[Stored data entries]
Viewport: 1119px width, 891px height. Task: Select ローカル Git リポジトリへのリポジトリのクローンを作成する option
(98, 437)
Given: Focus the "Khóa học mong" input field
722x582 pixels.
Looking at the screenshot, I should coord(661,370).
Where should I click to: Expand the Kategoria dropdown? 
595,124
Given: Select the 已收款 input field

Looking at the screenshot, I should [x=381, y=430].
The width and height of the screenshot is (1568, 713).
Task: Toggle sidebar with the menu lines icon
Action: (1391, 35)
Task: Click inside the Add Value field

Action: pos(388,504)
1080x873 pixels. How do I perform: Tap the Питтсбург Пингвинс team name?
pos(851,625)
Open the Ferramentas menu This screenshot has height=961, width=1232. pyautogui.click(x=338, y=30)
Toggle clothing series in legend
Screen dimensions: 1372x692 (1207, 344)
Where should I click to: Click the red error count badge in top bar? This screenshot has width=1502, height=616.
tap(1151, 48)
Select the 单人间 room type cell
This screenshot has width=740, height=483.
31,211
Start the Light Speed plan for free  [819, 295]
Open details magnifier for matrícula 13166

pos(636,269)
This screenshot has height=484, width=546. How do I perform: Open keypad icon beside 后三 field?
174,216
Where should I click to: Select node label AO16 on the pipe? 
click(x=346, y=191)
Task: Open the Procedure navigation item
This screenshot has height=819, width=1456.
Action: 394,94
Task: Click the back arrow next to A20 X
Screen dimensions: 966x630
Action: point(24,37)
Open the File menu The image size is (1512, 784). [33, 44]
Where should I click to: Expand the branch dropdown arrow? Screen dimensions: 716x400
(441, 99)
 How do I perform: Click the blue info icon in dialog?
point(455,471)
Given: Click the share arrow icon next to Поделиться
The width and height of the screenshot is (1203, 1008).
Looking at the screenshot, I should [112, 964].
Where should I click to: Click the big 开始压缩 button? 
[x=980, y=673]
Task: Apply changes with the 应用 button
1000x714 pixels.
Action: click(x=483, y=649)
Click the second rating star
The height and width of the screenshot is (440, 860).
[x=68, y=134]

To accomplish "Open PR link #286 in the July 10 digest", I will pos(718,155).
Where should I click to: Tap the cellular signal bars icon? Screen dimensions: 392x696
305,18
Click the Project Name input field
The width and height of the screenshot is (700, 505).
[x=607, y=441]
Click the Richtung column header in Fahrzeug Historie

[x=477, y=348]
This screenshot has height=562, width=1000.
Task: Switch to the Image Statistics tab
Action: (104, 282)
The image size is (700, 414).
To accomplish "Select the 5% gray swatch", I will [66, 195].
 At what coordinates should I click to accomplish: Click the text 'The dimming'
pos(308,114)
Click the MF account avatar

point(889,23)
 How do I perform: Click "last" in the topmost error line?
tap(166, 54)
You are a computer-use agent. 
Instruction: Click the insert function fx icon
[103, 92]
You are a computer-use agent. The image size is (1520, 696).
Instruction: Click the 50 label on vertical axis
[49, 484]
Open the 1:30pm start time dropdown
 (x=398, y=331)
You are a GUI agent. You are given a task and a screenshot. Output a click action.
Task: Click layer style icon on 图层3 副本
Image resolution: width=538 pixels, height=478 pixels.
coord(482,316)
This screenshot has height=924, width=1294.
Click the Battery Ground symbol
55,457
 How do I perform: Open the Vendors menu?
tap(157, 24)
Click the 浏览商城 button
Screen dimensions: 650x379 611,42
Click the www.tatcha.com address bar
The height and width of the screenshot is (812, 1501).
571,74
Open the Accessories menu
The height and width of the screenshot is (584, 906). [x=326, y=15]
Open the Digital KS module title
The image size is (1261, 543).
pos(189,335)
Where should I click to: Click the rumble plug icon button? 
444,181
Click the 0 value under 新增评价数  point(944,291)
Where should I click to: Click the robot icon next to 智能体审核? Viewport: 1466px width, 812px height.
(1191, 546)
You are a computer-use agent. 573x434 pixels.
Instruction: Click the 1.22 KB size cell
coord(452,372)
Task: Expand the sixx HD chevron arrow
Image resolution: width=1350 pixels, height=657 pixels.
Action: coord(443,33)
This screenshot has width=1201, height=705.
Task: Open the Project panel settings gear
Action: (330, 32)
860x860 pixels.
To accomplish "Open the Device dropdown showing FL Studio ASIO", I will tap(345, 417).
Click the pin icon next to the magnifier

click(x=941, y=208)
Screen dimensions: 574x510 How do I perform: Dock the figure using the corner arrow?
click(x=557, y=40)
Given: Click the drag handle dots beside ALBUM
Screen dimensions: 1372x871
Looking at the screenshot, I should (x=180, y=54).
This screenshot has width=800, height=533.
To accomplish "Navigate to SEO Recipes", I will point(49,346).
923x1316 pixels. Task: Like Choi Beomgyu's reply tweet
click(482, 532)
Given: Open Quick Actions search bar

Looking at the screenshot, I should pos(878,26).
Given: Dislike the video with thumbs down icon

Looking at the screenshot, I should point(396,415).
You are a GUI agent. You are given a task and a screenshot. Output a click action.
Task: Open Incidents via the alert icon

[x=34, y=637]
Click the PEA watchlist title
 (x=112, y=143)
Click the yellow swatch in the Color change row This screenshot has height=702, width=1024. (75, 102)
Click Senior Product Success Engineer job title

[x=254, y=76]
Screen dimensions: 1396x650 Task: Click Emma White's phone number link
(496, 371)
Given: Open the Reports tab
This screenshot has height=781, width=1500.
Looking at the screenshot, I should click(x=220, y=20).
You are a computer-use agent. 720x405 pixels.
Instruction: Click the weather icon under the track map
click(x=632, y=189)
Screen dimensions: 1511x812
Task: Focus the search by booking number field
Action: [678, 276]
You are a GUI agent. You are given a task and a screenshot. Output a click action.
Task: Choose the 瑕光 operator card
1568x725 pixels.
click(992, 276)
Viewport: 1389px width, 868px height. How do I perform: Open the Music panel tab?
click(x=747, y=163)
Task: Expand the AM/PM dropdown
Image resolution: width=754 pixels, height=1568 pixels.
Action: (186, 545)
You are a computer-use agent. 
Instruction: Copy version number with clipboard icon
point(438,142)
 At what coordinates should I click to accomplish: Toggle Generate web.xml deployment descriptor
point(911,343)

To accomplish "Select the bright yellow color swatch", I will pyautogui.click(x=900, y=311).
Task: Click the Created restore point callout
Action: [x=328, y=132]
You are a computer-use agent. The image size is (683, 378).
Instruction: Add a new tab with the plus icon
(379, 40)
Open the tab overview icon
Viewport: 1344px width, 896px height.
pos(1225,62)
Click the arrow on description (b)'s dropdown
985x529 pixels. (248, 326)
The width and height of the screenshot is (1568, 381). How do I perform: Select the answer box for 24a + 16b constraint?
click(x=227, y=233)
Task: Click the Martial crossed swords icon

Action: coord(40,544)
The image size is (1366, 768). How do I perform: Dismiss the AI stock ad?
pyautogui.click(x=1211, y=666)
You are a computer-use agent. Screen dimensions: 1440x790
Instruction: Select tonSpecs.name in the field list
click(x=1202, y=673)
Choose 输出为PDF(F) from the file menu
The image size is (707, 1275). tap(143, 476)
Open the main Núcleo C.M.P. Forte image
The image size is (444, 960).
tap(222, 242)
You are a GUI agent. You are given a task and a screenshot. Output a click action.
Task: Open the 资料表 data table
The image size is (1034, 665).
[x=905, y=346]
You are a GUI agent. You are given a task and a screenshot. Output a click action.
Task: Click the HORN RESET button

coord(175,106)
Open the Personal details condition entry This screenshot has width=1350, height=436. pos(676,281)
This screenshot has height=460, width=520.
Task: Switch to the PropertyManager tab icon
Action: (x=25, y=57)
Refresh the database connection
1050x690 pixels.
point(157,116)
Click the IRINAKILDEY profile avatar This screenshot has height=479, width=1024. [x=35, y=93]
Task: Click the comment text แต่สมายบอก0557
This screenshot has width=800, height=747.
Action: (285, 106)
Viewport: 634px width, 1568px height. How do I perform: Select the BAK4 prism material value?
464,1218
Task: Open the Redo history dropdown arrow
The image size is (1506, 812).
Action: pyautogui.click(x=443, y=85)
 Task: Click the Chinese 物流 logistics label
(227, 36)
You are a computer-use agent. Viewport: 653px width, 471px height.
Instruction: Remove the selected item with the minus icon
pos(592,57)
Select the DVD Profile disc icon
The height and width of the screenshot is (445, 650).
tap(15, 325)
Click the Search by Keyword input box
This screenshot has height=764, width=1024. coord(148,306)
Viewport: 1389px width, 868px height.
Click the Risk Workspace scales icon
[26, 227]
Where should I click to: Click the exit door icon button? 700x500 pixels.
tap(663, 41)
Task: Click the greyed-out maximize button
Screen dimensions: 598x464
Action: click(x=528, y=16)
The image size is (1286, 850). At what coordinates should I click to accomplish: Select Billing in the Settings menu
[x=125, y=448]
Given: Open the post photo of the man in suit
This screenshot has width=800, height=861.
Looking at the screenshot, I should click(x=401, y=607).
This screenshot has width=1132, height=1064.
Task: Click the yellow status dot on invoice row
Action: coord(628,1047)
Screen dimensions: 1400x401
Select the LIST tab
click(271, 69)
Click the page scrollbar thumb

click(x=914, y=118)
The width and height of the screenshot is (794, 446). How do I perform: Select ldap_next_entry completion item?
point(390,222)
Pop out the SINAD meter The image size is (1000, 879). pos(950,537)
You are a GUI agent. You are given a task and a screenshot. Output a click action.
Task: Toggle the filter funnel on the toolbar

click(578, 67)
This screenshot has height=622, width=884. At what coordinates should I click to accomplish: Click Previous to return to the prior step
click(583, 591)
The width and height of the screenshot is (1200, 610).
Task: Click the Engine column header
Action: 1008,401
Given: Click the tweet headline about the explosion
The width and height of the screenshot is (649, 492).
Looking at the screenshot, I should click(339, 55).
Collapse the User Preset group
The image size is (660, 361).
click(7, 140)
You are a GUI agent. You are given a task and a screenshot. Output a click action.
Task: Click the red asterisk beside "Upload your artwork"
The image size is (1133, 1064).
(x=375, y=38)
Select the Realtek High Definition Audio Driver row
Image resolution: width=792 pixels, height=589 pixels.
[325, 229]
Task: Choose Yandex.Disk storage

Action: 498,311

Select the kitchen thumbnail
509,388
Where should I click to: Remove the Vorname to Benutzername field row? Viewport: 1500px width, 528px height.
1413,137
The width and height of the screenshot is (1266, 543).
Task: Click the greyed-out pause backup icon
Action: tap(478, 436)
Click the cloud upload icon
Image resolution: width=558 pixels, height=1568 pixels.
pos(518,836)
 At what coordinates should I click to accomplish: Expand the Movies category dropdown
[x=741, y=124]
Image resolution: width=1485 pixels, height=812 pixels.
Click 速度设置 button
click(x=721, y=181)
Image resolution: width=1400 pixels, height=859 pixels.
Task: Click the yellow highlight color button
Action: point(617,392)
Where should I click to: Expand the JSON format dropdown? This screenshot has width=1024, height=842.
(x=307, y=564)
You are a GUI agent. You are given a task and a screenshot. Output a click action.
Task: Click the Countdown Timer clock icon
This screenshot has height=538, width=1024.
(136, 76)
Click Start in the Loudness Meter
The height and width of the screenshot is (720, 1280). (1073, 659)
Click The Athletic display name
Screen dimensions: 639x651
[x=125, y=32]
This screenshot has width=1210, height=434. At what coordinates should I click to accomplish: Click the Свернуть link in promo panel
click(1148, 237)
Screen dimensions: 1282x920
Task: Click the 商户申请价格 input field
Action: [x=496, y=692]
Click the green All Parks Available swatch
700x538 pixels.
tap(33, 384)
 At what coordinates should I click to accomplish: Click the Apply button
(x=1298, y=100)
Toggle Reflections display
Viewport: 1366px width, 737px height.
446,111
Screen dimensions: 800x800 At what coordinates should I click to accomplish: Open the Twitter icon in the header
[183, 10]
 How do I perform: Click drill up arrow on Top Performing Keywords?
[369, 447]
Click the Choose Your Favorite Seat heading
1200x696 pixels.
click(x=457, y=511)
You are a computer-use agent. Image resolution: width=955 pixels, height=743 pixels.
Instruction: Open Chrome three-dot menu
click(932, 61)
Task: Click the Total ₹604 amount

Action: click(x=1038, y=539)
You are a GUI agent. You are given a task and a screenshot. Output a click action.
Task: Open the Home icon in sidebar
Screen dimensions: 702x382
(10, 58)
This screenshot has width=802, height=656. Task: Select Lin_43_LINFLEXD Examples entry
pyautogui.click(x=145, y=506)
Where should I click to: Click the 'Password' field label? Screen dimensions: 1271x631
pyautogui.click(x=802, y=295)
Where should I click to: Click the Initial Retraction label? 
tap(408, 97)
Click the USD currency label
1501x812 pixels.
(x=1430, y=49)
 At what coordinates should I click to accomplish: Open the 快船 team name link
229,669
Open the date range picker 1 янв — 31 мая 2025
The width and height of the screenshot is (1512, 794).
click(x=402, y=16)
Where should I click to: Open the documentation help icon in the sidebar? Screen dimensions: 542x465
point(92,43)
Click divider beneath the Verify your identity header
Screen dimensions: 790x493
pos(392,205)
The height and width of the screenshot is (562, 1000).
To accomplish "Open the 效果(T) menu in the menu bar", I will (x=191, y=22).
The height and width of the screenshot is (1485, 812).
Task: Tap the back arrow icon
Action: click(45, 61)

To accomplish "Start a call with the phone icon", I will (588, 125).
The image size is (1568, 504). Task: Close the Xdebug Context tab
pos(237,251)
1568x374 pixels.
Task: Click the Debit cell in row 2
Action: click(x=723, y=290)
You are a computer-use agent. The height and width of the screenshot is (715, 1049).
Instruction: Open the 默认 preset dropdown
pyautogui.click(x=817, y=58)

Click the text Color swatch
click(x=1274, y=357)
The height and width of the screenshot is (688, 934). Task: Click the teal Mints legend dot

◆ Required work
Using the records above, report each line that contains the word "computer" by copying it.

◆ Reply to the task
You are a computer-use agent. 
You are a computer-use agent. The image size is (1520, 696).
You are a computer-use agent. 573x434 pixels.
You are a computer-use agent. 720x405 pixels.
You are a computer-use agent. 
You are a computer-use agent. The image size is (683, 378).
You are a computer-use agent. Screen dimensions: 1440x790
You are a computer-use agent. Viewport: 653px width, 471px height.
You are a computer-use agent. Image resolution: width=955 pixels, height=743 pixels.
You are a computer-use agent. The height and width of the screenshot is (715, 1049).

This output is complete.